As you can see in the three colors which, in standard material were Diffuse, Specular and Mirror colors are now relative to three different characteristics: the color of the halo itself, the color of any possible ring and the color of any possible line you might want to add with the relevant toggle buttons in Figure 10-21.
Figure 10-22 shows the result of applying a halo material to a single vertex mesh. The halo size, alpha, and hardness can be adjusted with the pertinent sliders in Figure 10-21. The Add sliders determine how much the halo colors are 'added to', rather than mixed with, the colors of the objects behind and together with other halos.
To set the number of rings, lines, and star points independently, once they are enabled with the relative Toggle Button, use the Num Buttons Rings:, Lines: and Star:. Rings and lines are randomly placed and oriented, to change their pattern you can change the Seed: Num Button which sets the random numbers generator seed.
Let's use a halomaterial to create a dotmatrix display.
1. To begin, add a grid with the dimensions 32x16. Then add a camera and adjust your scene so that you have a nice view of the billboard.
2. Use a 2D image program to create some red text on a black background, using a simple and bold font. Figure 10-23 shows an image 512 pixels wide by 64 pixels high, with some black space at both sides.
3. Add a material for the billboard, and set it to the type Halo. Set the HaloSize to 0.06 and when you render the scene you should see a grid of white spots.
4. Add a Texture, then change to the Texture Buttons and make it an image texture. When you load your picture and render again you should see some red tinted dots in the grid.
5. Return to the Material Buttons and adjust the sizeX parameter to about 0.5 then render again; the text should now be centered on the Billboard.
6. To remove the white dots, adjust the material color to a dark red and render. You should now have only red dots, but the billboard is still too dark. To fix this enter EditMode for the board and copy all vertices using the SHIFT-D shortcut. Then adjust the brightness with the Add value in the MaterialButtons.

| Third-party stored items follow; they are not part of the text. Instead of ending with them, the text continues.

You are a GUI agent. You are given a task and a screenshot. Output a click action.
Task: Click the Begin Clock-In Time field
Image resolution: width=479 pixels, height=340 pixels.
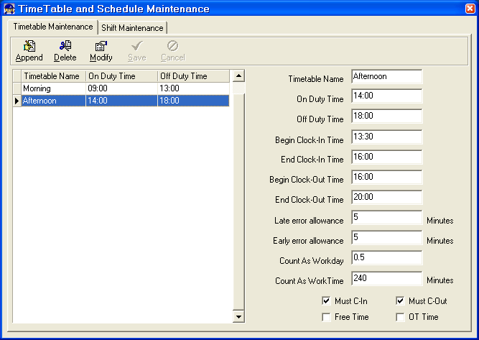pos(386,137)
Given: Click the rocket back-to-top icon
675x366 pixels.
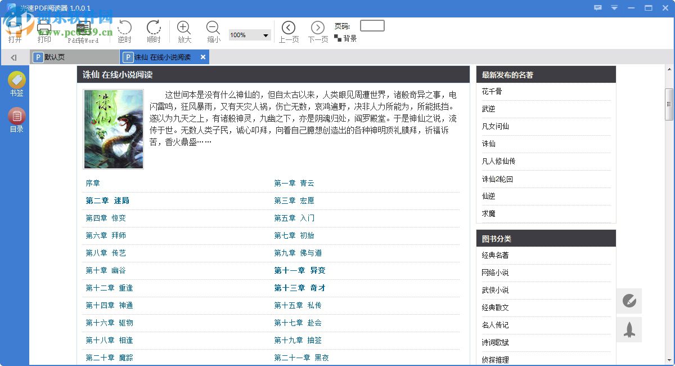Looking at the screenshot, I should point(629,330).
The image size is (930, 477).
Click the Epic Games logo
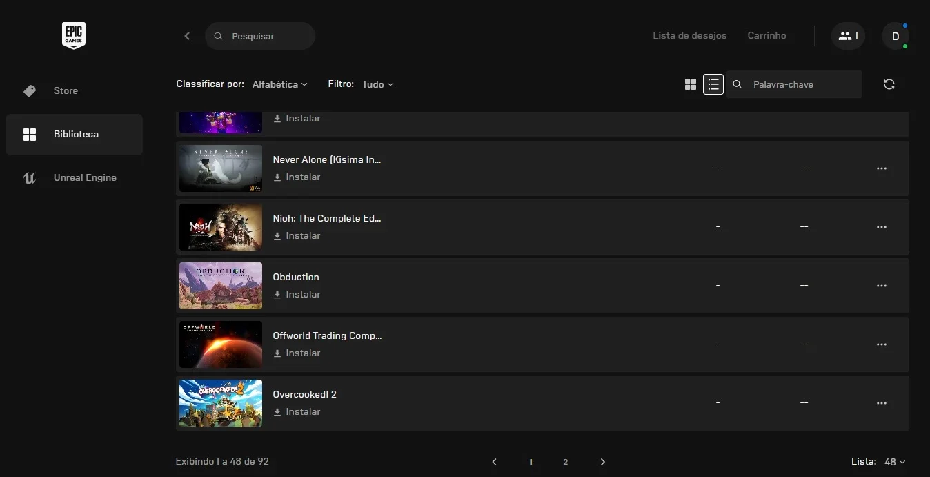(x=74, y=35)
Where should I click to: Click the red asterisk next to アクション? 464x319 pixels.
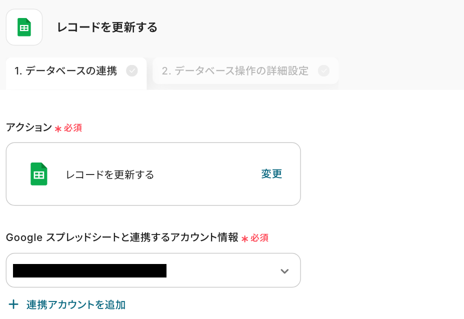(x=58, y=129)
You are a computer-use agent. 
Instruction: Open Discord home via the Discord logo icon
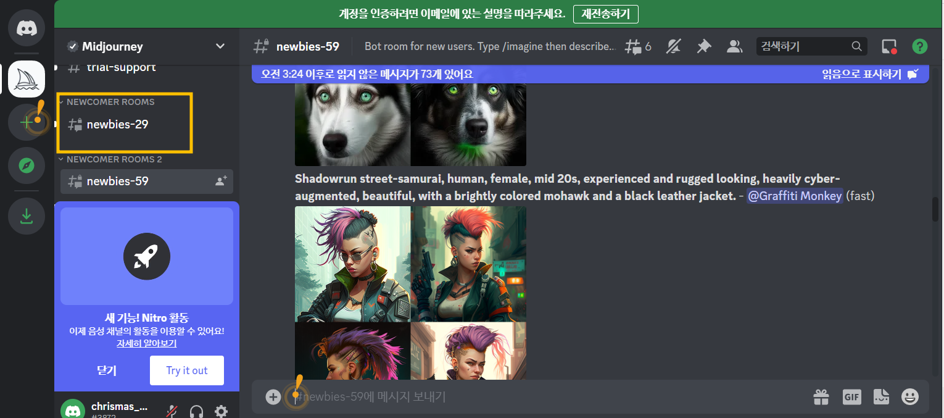(x=26, y=27)
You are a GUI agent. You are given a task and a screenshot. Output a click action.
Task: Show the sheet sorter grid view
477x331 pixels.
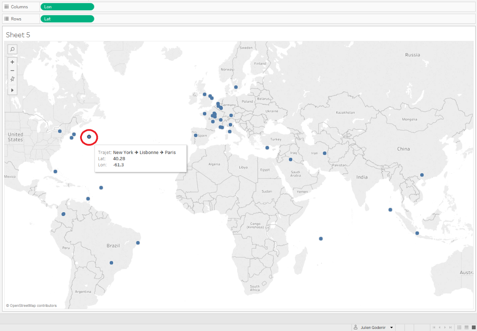[460, 328]
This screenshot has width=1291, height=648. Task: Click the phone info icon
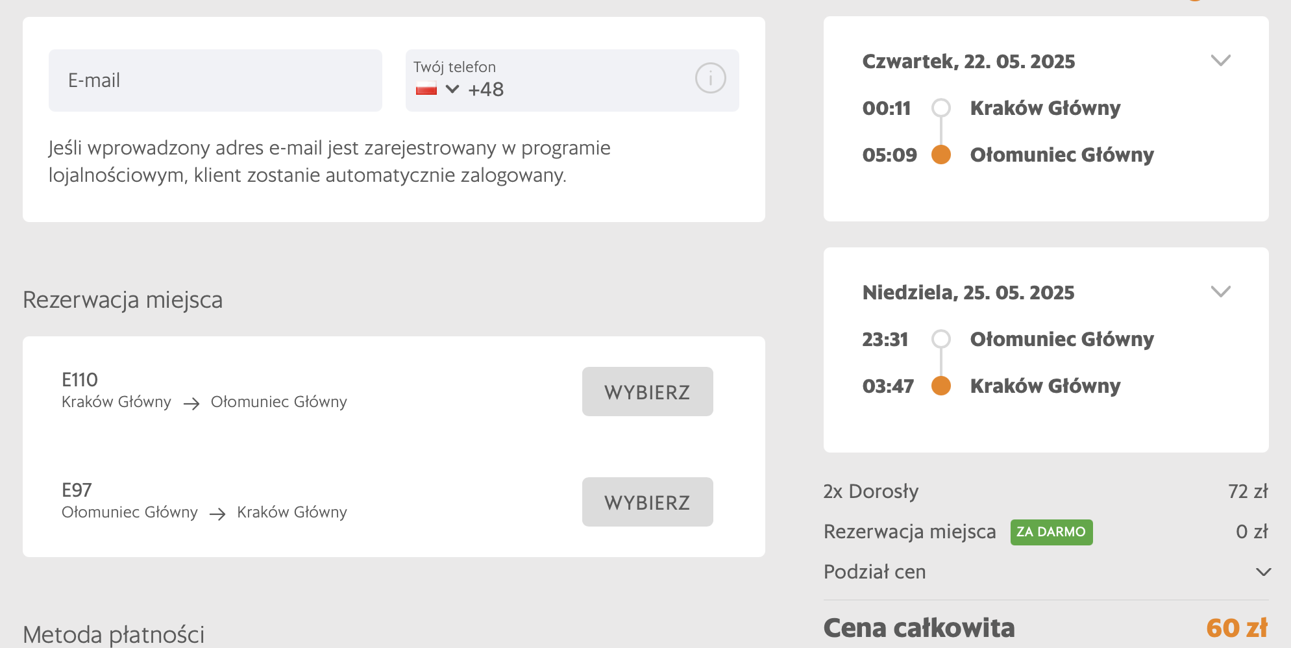pyautogui.click(x=710, y=79)
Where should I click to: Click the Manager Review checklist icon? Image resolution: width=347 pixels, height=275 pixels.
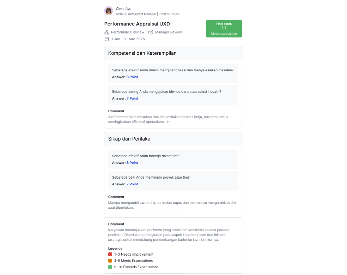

You can now animate the texture to move over the billboard, using the ofsX value in the Texture panel of the MaterialButtons. (You could use a higher resolution for the grid, but if you do you will have to adjust the size of the halos by shrinking them, or they will overlap. (Figure 10-24).
By default, textures are applied to objects with Object coordinates and reflects on the halos by affecting their color, as a whole, on the basis of the color of the vertex originating the halo.
To have the texture take effect within the halo, and hence to have it with varying colors or transparencies press the HaloTex button; this will map the whole texture to every halo. This technique proves very useful when you want to create a realistic rain effect using particle systems, or similar.
Our eyes have been trained to believe that an image is real if it shows artifacts that result from the mechanical process of photography. Motion blur, Depth of Field, and lens flares are just three examples of these artifacts. The first two are discussed in the Chapter 17; the latter can be produced with special halos.
A simulated lens flare tells the viewer that the image was created with a camera, which makes the viewer think that it is authentic. We create lens flares in Blender from a mesh object using first the Halo button and then the Flare options in the Shaders Panel of the material settings. Try turning on Rings and Lines, but keep the colors for these settings fairly subtle. Play with the Flares: number and Fl.seed: settings until you arrive at something that is pleasing to the eye. You might need to play with FlareBoost: for a stronger effect (Figure 10-25). (This tool does not simulate the physics of photons travelling through a glass lens; it's just a eye candy.)
Blender's lens flare looks nice in motion, and disappears when another object occludes the flare mesh. (Figure 10-26).